Monday, 25 September 2017

Moriarty - Anthony Horowitz

I am no great fan of the Sherlock Holmes stories which even as a child struck me as more legerdemain than logic. I am, however, a big fan of John Gardner's Moriarty series from the middle Seventies and, posthumously, 2008. To tell the truth I grabbed this off the library shelf because I thought it was the 2008 instalment.

But no, it is Horowitz, he of Midsomer Murders and Foyle's War and the Alex Rider series of thrillers for Young Adults. I liked Foyle's War, Midsomer Murders was meretricious trash, and I am far too old to have encountered young Master Rider. Still, I'm game. I gave it a good go. I finished it. I enjoyed it .. to an extent.

There can be no doubt that Horowitz is a proficient writer and a master storyteller. His characterisation, here at least, and for a reason I will not go into, is thin and two-dimensional. Briefly, and hopefully without giving too much away, the intricacies of the story rather limit what he can do in terms of character development. There is none; it's all about revelation.
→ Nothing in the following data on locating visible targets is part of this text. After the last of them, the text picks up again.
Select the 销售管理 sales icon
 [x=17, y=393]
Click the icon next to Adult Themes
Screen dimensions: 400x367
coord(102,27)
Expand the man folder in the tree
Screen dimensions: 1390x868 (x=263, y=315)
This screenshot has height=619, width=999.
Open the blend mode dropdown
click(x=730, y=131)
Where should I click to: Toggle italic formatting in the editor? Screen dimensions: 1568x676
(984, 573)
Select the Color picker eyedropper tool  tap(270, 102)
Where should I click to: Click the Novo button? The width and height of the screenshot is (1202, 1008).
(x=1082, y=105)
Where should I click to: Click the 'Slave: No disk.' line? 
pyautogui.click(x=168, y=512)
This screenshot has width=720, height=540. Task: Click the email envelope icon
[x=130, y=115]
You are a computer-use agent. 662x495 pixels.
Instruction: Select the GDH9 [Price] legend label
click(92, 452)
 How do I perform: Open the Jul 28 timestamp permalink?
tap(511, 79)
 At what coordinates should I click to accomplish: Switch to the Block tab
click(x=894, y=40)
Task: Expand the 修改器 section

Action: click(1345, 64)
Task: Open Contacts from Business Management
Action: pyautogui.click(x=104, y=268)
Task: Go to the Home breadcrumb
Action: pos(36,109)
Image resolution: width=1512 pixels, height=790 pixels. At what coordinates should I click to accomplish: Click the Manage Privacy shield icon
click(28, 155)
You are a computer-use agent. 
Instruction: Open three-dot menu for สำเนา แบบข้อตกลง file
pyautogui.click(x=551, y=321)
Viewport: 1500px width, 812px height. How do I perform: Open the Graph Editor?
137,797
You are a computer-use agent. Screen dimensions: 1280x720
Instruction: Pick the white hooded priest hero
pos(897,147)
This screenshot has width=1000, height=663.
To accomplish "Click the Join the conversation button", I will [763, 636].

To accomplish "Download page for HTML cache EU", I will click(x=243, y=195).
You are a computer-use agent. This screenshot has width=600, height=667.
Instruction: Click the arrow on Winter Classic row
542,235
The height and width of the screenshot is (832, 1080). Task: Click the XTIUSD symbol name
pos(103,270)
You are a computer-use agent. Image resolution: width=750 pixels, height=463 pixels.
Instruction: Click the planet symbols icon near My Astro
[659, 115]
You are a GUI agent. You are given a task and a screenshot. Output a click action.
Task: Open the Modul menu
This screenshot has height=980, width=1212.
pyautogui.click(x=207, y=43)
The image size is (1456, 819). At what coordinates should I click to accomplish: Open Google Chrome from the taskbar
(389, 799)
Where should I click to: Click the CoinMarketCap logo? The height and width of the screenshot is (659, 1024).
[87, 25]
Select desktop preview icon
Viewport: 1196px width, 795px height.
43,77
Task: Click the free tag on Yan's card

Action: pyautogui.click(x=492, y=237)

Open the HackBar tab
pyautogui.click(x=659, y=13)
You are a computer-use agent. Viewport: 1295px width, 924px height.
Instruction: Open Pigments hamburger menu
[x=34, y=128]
Broadly, the premise is this: Moriarty and Holmes have vanished into the Reichenbach Falls; American gangsters seek to take over Moriarty's British crime empire; Frederick Chase of Pinkerton's and Inspector Athelney Jones of Scotland Yard team up to thwart them.

There are touches which border on genius. For example, Jones has made himself into a Holmes superfan, dedicated to the continuity of his methods. There is a superbly psychopathic teenager. The Holmes/Watson trope is worked for all its worth in the Jones/Chase relationship. But in the end it all depends on the big twist and how you react to it. It is a huge, massive, stupendous twist and I hated it. I considered myself cheated. I'm still offended by it 24 hours after I read it.

Horowitz includes his own Sherlock Holmes short story, "The Three Monarchs", as an extra, which cleverly reflects the main narrative with Inspector Jones. It struck me as very much in the Conan Doyle tradition, so obviously I didn't like it much. On the other hand, at least it didn't rest on a make-or-break twist.